Olive harvesting season is well underway on the Riviera. Countless ancient trees are being raked by hand of their pithy black fruit, for pressing - often in traditional stone-weighted presses. But what makes Riviera olive oil so sought after?
With exceptional amounts of sunshine and plenty of humidity, the Riviera is a Mediterranean area with its very own olive variety: the Taggiasca. These olives are small and dark, and the oil they produce is exceptionally delicate, with wonderful tones of artichoke and almond. Taggiasca oil complements all foods, without overpowering the flavours. On the French side of the Riviera, the Cailletier variety (which is virtually identical to the Taggiasca) produces an oil that is just as prized.
Because the Riviera is where the Maritime Alps descend into the Mediterranean sea, land is fragmented and steep here. Olive groves are confined to narrow spaces, just a row or two of trees perched on a stone-terraced valley. You won't find the endless rolling hills of olive tress that you see in parts of Spain or Greece. Instead, olive growing here is a small, family affair, and methods remain mostly unmechanised.
Due to this small scale, making olive oil is more of a traditional activity than an intensive industrial process. In many cases, people will bring down their own olives to the local press to get their oil made for a modest fee. But often, a grove of trees will be owned by a family who have long since moved away, so deals are struck where local famers will harvest the olives on behalf of owners, and the two parties share the oil produced, without money changing hands.

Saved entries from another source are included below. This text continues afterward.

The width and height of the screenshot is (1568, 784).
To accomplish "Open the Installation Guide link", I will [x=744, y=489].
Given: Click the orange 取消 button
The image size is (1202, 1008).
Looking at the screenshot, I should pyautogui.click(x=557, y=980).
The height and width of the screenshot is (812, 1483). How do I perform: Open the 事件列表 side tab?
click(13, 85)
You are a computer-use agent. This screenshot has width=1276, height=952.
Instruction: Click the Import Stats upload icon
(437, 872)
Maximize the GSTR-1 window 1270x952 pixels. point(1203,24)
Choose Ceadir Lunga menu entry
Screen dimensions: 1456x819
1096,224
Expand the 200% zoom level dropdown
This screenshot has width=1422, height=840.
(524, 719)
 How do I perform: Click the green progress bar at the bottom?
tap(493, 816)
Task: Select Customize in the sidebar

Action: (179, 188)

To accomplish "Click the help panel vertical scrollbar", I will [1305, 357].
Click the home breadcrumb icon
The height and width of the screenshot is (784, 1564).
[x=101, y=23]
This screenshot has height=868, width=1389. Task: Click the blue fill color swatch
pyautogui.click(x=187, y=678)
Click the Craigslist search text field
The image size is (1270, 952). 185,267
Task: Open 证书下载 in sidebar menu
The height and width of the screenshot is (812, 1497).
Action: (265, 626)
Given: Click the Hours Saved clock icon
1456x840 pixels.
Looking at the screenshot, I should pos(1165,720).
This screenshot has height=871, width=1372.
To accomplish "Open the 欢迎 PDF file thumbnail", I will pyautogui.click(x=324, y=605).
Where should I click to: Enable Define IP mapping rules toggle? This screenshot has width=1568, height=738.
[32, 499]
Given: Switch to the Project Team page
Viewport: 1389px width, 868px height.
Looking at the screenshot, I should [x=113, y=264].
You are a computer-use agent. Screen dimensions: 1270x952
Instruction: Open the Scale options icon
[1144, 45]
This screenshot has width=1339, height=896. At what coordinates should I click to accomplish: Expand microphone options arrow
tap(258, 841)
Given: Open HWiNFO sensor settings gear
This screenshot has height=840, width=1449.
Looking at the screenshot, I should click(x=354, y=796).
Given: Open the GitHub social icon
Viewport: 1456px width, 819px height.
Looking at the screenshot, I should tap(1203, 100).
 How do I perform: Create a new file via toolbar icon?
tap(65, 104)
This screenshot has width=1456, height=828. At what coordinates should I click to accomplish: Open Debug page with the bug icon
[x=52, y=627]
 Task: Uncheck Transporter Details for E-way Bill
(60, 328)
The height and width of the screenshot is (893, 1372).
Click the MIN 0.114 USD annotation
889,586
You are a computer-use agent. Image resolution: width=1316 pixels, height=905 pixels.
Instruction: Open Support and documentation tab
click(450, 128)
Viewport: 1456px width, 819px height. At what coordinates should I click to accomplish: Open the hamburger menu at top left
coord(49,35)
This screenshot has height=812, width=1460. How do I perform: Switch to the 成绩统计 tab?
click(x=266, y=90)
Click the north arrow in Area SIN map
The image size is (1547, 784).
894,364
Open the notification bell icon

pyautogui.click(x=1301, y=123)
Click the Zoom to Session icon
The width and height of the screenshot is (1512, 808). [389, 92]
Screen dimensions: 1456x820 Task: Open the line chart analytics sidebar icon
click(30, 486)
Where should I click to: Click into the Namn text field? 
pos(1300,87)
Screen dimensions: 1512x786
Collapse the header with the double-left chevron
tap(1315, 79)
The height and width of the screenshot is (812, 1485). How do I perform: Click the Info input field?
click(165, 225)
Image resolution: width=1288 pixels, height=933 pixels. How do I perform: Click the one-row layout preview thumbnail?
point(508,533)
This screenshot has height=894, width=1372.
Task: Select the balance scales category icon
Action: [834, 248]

Not much oil is exported from the region either - most is consumed right here in Riviera kitchens, or perhaps given as gifts to family and friends. An exception is the Nicolas Alziari brand, based in Nice, which sells to high-end deli stores and supermarkets abroad such as Waitrose in the UK. But for the most part, you must come to the Riviera yourself to pick up a bottle of some of the most delicate, sweet extra virgin oil in the world.